Media Responsibility: Even after controlling risk factors like
family stability and income levels, rates of teen pregnancy increase if
there is greater exposure to sex on TV. Movies such as Juno (depicting a
teen who becomes pregnant and has to deal with the consequences) and
old-fashioned after-school specials are the exception to the rule; most
television aimed at teens and young adults doesn't connect STIs and pregnancy to
sexual activity. Parents should try to remove TV and limit internet access
from childrens' bedrooms (a recommendation, incidentally, that's also made
in the interest of reducing obesity, which has a link to unfettered access
to TV). Become "media literate" - think about what you and your family are
watching and reading.
Taking up Family Sport: Being
an active participant in life sets an excellent example for your children,
and participating in sports together can be a treasured family bond. Go for
a family bike ride.
Plan family hiking or camping trips, this will promote
bonding and better expression of feelings amongst you all. Plan family
indoor games and dinner to capitalize on lighter moments.

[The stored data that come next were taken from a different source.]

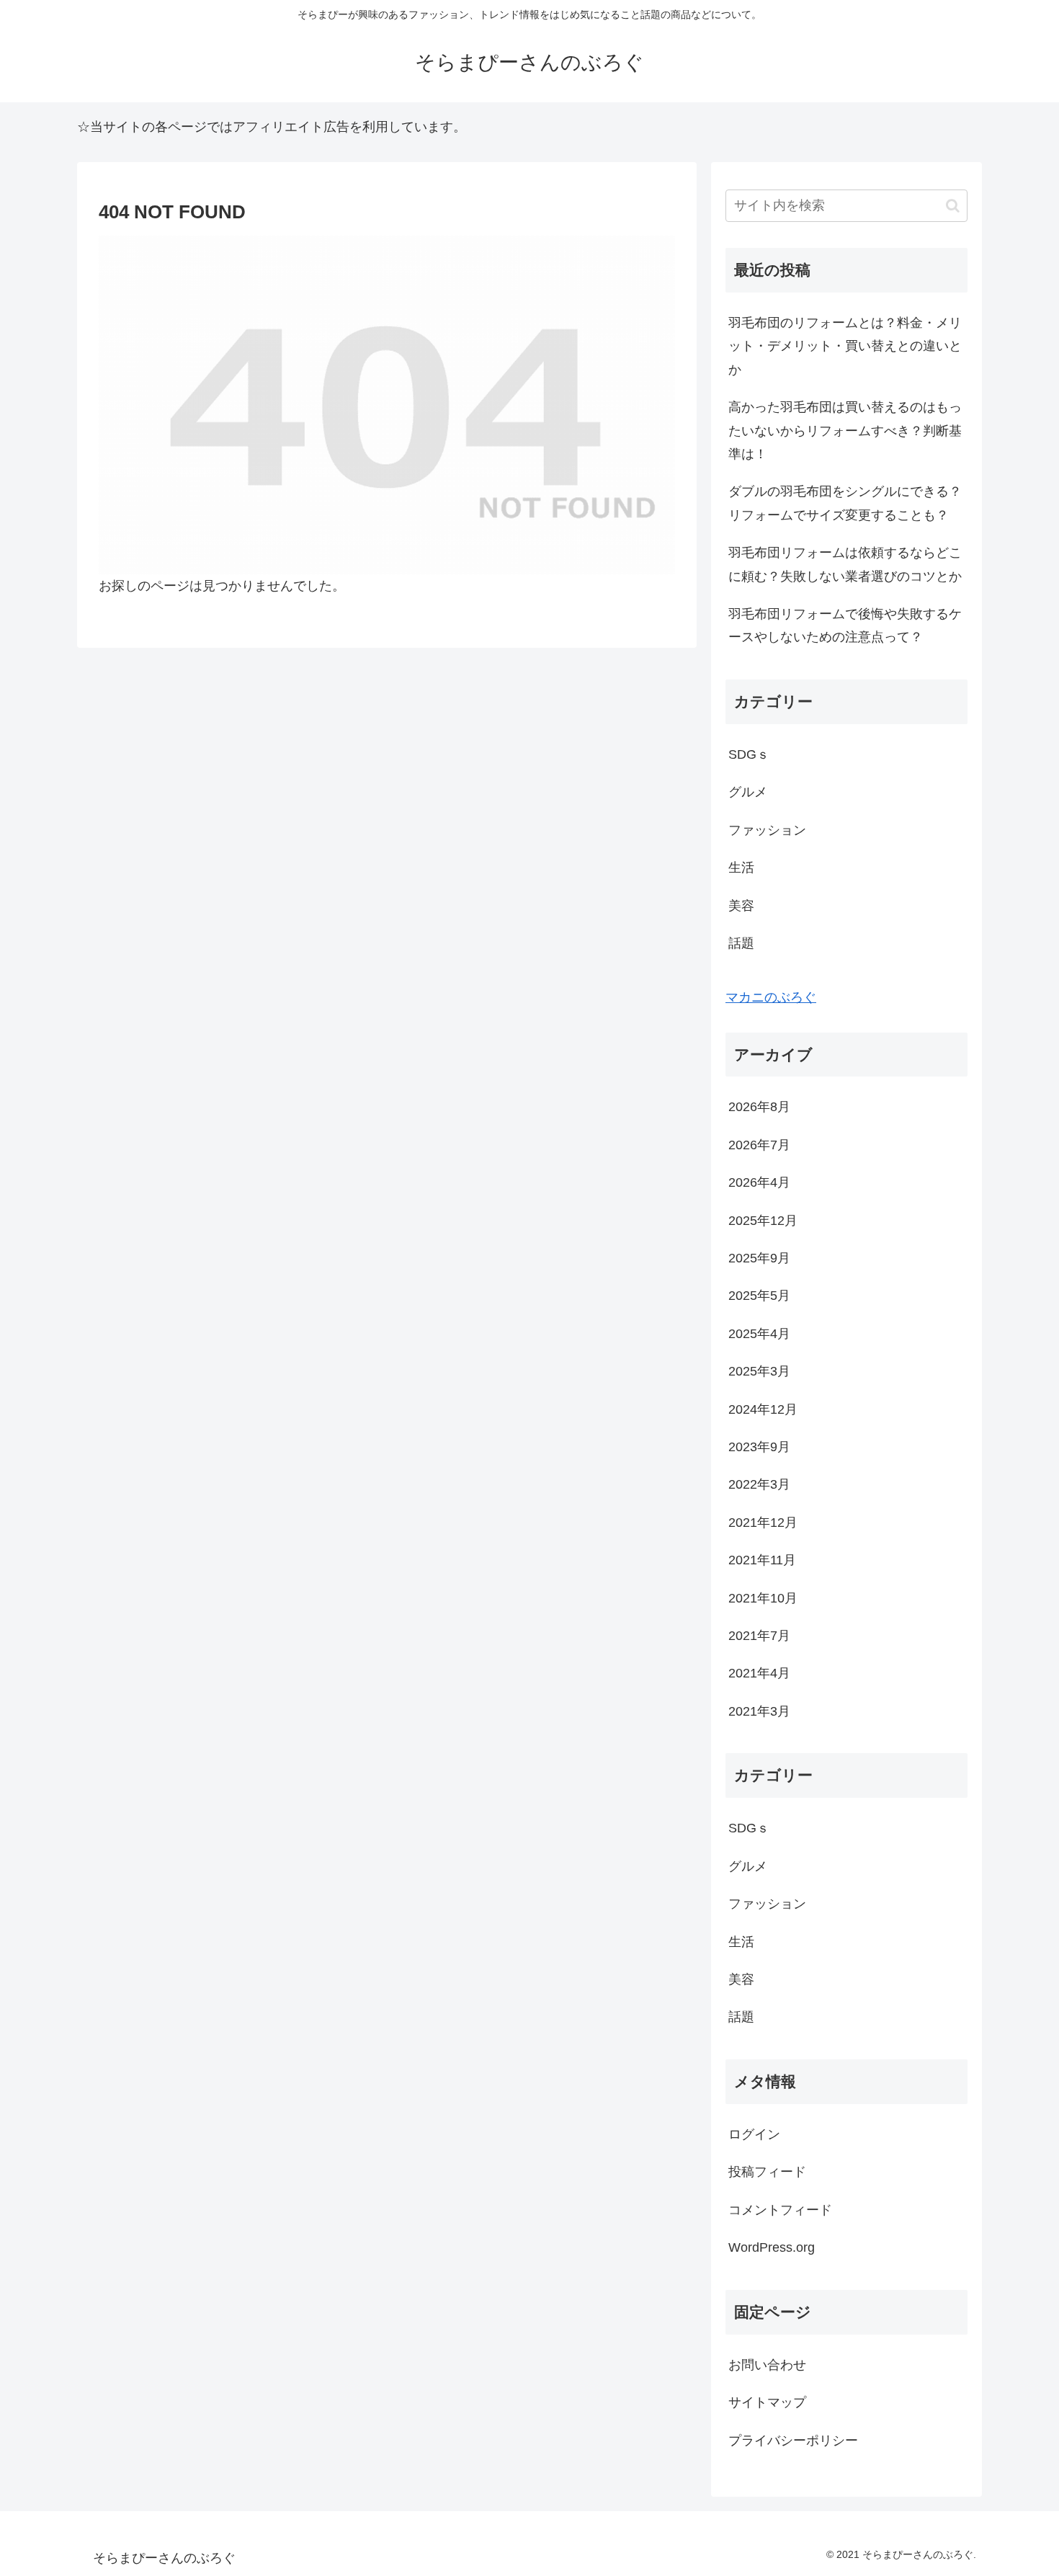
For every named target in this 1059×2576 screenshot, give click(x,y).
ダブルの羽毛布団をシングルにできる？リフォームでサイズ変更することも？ (845, 503)
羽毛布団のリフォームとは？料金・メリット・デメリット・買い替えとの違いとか (845, 346)
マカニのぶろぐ (770, 997)
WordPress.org (771, 2247)
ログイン (754, 2134)
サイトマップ (767, 2402)
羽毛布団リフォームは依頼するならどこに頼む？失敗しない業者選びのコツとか (845, 564)
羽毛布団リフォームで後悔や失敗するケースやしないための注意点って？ (845, 625)
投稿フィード (767, 2172)
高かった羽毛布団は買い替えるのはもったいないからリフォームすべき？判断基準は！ (845, 430)
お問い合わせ (767, 2365)
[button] (952, 205)
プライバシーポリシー (793, 2440)
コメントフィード (780, 2210)
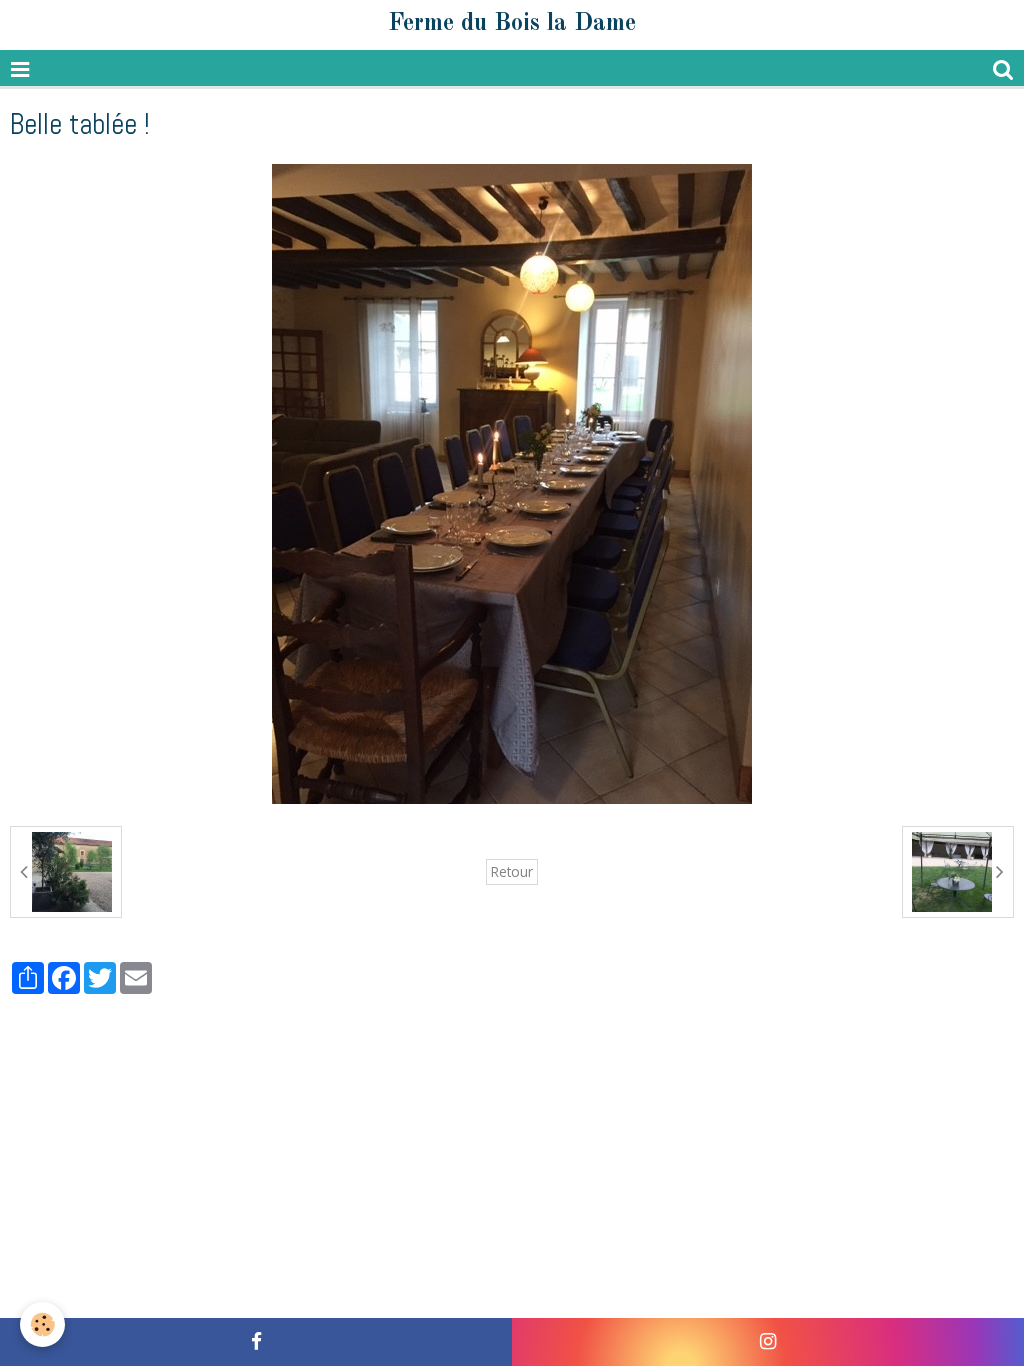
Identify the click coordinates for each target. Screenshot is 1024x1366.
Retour (512, 871)
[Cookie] (42, 1324)
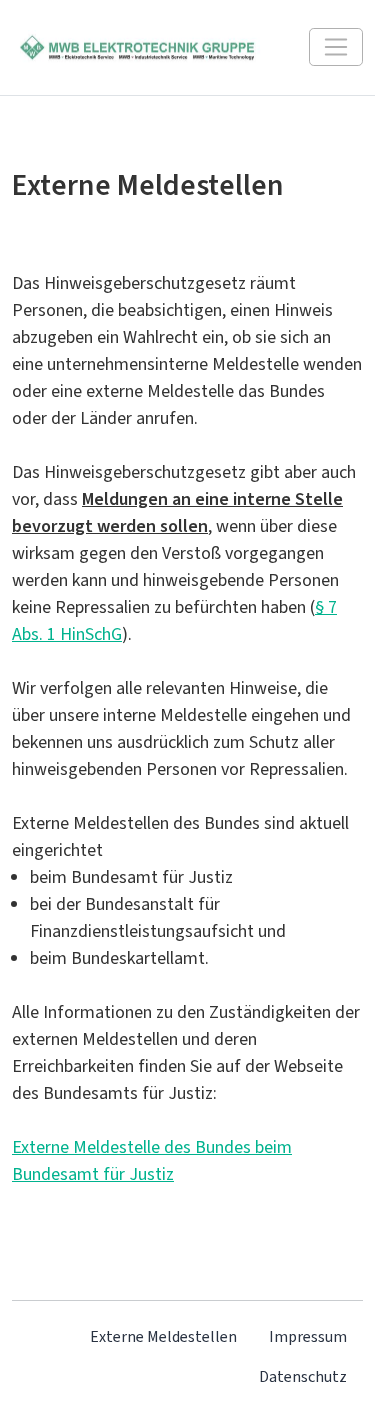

Knowledge of Disease and Pregnancy Prevention: Being uninformed on topics
like STDs and pregnancy can result in crisis situations that may alter the
trajectory of a young person’s life. Thus, having accurate and up-to-date
information is an important prerequisite to becoming sexually active. A teen
should be made to realize, ‘What if your method of birth
control fails?’ and ‘What if you are deceived by the information you get
from a sexual partner?’ It is important to face the reality that sexual
intercourse, for example, is never completely safe. ‘Is any level of risk worth
taking at this point in my life?’
Watching the triggers: Sex
amongst teenagers is not always the topic that gets you thinking about sex.
Sometimes pure boredom with life begins an automated response that looks for
entertainment, and eventually leads to thinking about sex. There are a
number of triggers. If you can identify your triggers, you can limit their
capacity to veer you into thinking about sex. Stress is
a huge trigger for sex, and thinking about sex.
Love Yourself: Parents
should make an effort to praise daughters not only for success, but for
effort and strategy, to help her develop better self-esteem, according to
the American Academy of Pediatrics. Remind your daughter often of her
positive traits and give plenty of physical affection. Girls who lack
self-love and self-esteem may become depressed, according to the Center for
Young Women's Health. If your daughter's self-esteem problems are affecting
other areas of her life, a counselor or other mental health professional may
be able to help.
Even if you're uncomfortable, forge ahead. Remember, you're setting the stage
for open, honest discussions in the years to come. Consider who's best to
educate your child — you or the TV, the Internet or your child's friends?